5. All or most readers are “pro-choice.” During election season, these magazines are full of informative articles encouraging readers to exercise their right to vote. However, the information presented almost always shows any pro-life candidate in an unfavorable light. They are talked about in terms of their voting record on “women’s issues” (code name for abortion, because let’s face it, breast cancer & heart disease really aren’t contentious issues), and inevitably those who do not favor stabbing unborn babies in the head come out behind those who DO favor abortion. Some of us females have made peace with biology and realize that as women, we carry the babies. Sometimes this might suck, but such is the way things are. It isn’t the baby’s fault that I got pregnant, so I don’t think I’ll kill it. I’m sure many other readers feel the same way.
6. All or most readers are sexually incompetent. This is evidenced by the fact that in every issue of all of these magazines, there is an article on the undiscovered wonders of girl-on-top sex. Really? How many non-virgin women in the civilized world have not tried it by now? Aside from the reverse cowgirl redundancy, just the sheer number of articles on how to have better sex are mind-boggling. Most of these tips are common sense.

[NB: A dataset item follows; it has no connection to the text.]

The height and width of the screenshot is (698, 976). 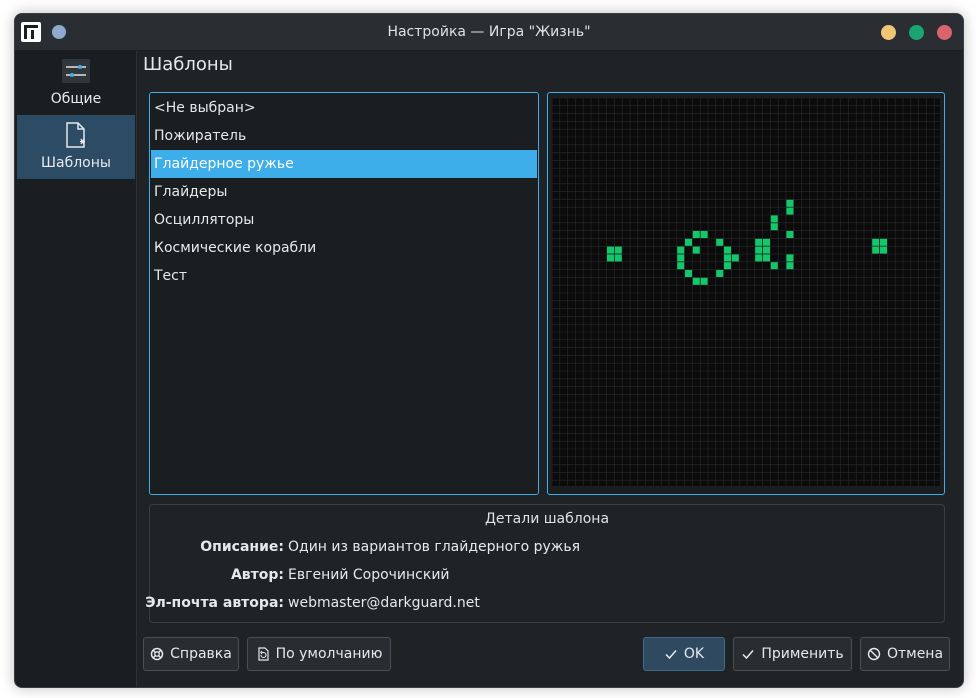 What do you see at coordinates (944, 32) in the screenshot?
I see `close-button` at bounding box center [944, 32].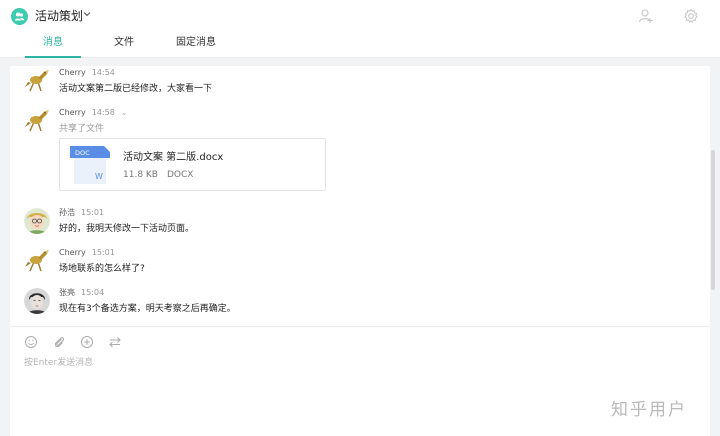  What do you see at coordinates (87, 342) in the screenshot?
I see `add-circle-icon` at bounding box center [87, 342].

They come naturally during the act.
7. All or most readers worship at the alter of the Shoe Cult. Call it The Cinderella Syndrome, Part Deux: The belief that the right shoe can change your life. There is always heavy emphasis on shoes in these articles, particularly very expensive designer shoes. I, for one, hate shoes. I would rather be barefoot or in flip flops, perhaps because I have wide feet and can never find any shoes that fit my foot properly (another post to come on that later). I know many women LIKE shoes, but the devotion to footwear in these magazines is almost slavish – like, regardless of how uncomfortable or impractical, all women have to wear fancy stilettos and high-heeled strappy sandals, and they must cost upwards of $500 a pair. Redonkulous, if you ask me.
Perhaps I judge too harshly. Perhaps the point of these magazines is to celebrate the fun frivolity that comes with being female, especially a twenty-first century, liberated, independent, Pill-popping female. Perhaps their purpose is to help us escape the drag of everyday life by allowing us to look at pretty people in pretty clothing, doing fun and exciting things, and having delightfully unmarried, girl-on-top sex in outrageously expensive footwear, without worrying about the responsibilities of giving birth and raising unwanted babies. Clearly they appeal to a wide audience, even if they do have some bias and set unattainable fashion and body image standards for their average reader. After all, I’m getting 3 of them a month, so can I really judge?